Now the bad. I'm giving this book a 3 star rating for the following reasons. Beyond the usual banter of some tie-ins being a bit lackluster and questionable why they are here and how they are affiliated with this event. Again, Catwoman and Detective Comics (even maybe Harley) might not have needed to be included for this event because they do no add much. Those three series do much better on their own. Batman #13 and #14 setup the event (again, they're in Batman volume 3), so you have to wait two weeks to understand some of the setup in this book. (Sidenote: DC was supposed to be release Batman volume 3 before Joker:DOTF by two weeks so this wouldn't happen, but it did and we now have to wait two more weeks until then).
The big factor to me why the score is 3 stars is the repetitive nature of Joker and way too fanatical way of Joker dealing with every Bat-member at one time. The Night of the Owls event at least was timed out throughout the night with each member getting their own Talon warrior, as well as each writer making their own Talons different from one another. Here, Joker personally takes on each member. I'm sorry, but that is just too far fetch to believe that Joker can do that or any other super villain be at more then one place at a time. It makes it seem hokey. And because Joker is in every series, you might get bored of him being here. He pops in and monologues his characters to death. It takes the thrill of seeing Mr. J on screen, basically harming Joker as a threat and pleasure to see.

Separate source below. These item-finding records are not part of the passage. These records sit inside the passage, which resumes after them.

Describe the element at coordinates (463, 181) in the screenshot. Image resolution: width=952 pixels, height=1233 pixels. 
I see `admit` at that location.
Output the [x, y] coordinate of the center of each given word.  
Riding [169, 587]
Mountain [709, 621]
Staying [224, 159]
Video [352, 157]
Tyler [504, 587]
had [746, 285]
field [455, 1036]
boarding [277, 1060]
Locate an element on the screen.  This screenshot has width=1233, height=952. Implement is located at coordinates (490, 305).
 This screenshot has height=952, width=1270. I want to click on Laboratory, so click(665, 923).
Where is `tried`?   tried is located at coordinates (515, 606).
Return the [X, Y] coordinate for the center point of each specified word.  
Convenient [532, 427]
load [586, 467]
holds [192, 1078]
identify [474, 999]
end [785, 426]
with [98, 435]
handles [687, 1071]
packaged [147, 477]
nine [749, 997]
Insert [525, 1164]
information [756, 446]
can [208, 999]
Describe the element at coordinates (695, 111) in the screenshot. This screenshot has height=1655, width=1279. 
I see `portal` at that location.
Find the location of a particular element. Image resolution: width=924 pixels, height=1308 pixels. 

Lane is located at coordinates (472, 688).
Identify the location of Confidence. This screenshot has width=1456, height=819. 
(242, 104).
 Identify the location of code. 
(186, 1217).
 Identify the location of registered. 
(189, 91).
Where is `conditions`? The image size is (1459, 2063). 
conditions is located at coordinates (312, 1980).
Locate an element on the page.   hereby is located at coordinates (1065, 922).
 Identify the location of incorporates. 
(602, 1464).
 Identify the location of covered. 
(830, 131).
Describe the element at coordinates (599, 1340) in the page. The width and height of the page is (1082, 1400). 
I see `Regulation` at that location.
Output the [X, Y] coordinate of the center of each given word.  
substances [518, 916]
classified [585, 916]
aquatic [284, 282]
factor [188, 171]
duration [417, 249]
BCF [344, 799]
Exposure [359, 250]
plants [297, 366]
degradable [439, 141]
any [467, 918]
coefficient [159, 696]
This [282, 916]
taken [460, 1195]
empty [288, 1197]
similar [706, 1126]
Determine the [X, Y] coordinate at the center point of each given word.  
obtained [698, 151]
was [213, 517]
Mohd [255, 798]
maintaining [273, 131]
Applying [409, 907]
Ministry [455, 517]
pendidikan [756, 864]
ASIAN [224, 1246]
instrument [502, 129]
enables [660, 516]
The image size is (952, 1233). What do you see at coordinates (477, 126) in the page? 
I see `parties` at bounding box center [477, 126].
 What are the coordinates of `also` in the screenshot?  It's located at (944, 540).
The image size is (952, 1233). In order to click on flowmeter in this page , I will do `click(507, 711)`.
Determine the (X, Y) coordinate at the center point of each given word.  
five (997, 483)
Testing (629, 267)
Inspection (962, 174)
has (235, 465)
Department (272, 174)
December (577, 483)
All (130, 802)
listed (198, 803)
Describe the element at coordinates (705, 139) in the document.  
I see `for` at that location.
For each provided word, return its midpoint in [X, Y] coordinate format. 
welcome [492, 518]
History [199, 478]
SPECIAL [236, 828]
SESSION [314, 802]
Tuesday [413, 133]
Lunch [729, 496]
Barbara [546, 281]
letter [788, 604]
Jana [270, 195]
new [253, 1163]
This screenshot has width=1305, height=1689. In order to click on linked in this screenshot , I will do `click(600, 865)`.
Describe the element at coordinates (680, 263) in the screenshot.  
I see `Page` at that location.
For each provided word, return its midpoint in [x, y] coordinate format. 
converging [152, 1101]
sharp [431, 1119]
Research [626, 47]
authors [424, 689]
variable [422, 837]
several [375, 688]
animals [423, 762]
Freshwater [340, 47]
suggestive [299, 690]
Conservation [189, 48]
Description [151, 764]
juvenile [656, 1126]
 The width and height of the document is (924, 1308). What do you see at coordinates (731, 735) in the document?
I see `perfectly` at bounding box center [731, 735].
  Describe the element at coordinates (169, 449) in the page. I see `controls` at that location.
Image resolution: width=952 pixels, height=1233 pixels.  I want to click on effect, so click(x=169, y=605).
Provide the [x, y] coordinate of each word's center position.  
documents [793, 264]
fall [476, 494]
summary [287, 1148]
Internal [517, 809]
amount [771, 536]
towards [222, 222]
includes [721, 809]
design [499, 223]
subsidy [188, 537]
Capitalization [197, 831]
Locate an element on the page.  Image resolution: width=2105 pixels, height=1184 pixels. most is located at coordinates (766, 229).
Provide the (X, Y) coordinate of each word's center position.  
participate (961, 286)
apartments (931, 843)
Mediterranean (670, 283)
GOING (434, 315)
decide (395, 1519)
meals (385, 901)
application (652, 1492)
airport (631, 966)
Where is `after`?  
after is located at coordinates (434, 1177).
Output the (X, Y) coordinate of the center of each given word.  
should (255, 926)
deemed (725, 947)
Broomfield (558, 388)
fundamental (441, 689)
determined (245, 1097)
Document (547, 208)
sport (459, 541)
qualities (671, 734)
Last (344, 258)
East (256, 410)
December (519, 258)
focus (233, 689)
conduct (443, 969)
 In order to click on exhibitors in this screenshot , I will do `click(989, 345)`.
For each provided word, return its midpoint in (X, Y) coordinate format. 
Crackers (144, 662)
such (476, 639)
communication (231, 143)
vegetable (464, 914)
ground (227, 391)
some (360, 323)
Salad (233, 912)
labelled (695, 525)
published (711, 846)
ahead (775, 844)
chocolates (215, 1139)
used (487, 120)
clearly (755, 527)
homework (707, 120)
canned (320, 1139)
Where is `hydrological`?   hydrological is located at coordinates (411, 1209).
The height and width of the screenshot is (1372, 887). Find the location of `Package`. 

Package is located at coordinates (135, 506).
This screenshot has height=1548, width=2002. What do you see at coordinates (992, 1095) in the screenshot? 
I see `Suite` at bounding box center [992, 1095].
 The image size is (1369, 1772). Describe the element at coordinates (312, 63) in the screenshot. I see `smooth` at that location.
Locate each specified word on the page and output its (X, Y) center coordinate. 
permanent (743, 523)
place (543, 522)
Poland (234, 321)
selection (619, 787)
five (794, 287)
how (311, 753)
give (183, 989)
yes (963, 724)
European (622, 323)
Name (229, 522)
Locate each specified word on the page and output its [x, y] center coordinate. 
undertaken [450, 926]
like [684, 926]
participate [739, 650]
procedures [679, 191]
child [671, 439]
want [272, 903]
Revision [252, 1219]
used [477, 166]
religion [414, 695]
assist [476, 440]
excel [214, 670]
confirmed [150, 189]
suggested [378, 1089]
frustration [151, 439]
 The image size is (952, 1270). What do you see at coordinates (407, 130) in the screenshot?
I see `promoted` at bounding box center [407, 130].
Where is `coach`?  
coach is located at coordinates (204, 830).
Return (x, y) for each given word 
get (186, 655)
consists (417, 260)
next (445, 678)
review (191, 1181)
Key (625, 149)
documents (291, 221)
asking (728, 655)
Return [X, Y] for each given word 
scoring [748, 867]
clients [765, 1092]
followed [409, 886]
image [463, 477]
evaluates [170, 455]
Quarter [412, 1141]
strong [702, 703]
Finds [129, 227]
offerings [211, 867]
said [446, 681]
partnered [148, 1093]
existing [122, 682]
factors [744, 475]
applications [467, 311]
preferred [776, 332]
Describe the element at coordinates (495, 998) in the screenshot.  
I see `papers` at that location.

And finally, do not read Batman #17 or Batman & Robin #17: epilogue until you've read Batman volume 3. REPEAT: DO NOT READ BATMAN #17 AND BATMAN & ROBIN #17 AT THE VERY END. They both give away the ending, so wait a few weeks. And for the people buying Batgirl volume 3, that too has Batman #17 in it, so wait it out.
So, THE JOKER: DEATH OF THE FAMILY is a nice companion book to Scott Snyder's Batman volume 3, once it comes out and if you choose to buy it to get the whole event, which is not necessary. It has some good stories, great art, and a lot of material in hardcover for the price...but the scattered stories, repetitive nature of Joker, and far fetched idea of Joker taking on every Bat-member is hard to swallow. If you are getting Batman, Vol. 3: Death of the Family and enjoy it and want to expand upon it, or if you're a completionist and desperately want every chapter good or bad then you can give this book a shot. If you read Batman volume 3 and already reading the other Bat-titles, then skip this book altogether and get those series in their own trades when they come out. Or get Batman volume 3 and not get this book. It is up to you what you want to do with your decision.